The records must be retyped exactly, with no pictures included.

*** DATASET CONTENT

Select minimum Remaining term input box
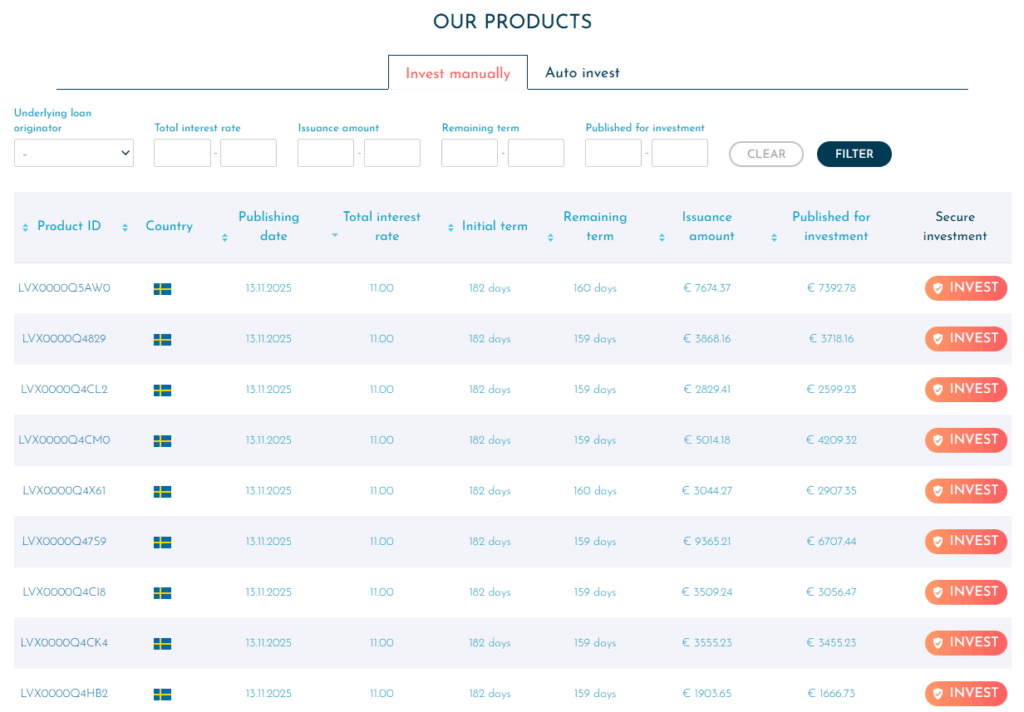Screen dimensions: 1024x712 coord(469,153)
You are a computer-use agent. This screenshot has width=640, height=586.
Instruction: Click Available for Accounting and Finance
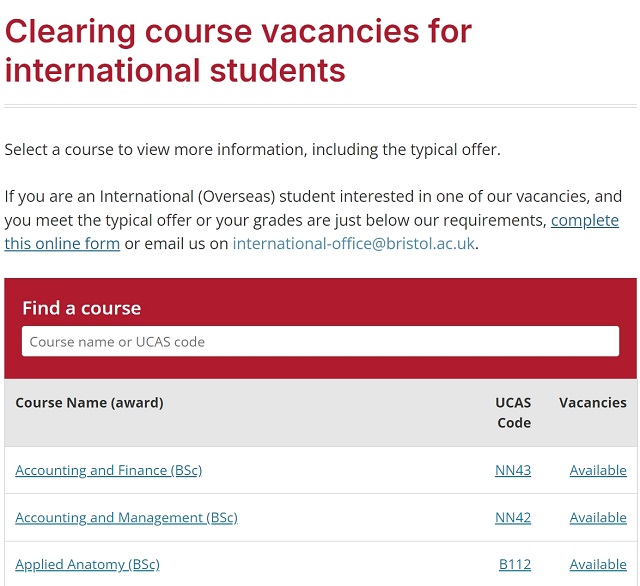(x=598, y=470)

******

TASK RESULT
Select minimum Remaining term input box
Screen dimensions: 1024x712 coord(469,153)
You are a computer-use agent. This screenshot has width=640, height=586.
Instruction: Click Available for Accounting and Finance
(x=598, y=470)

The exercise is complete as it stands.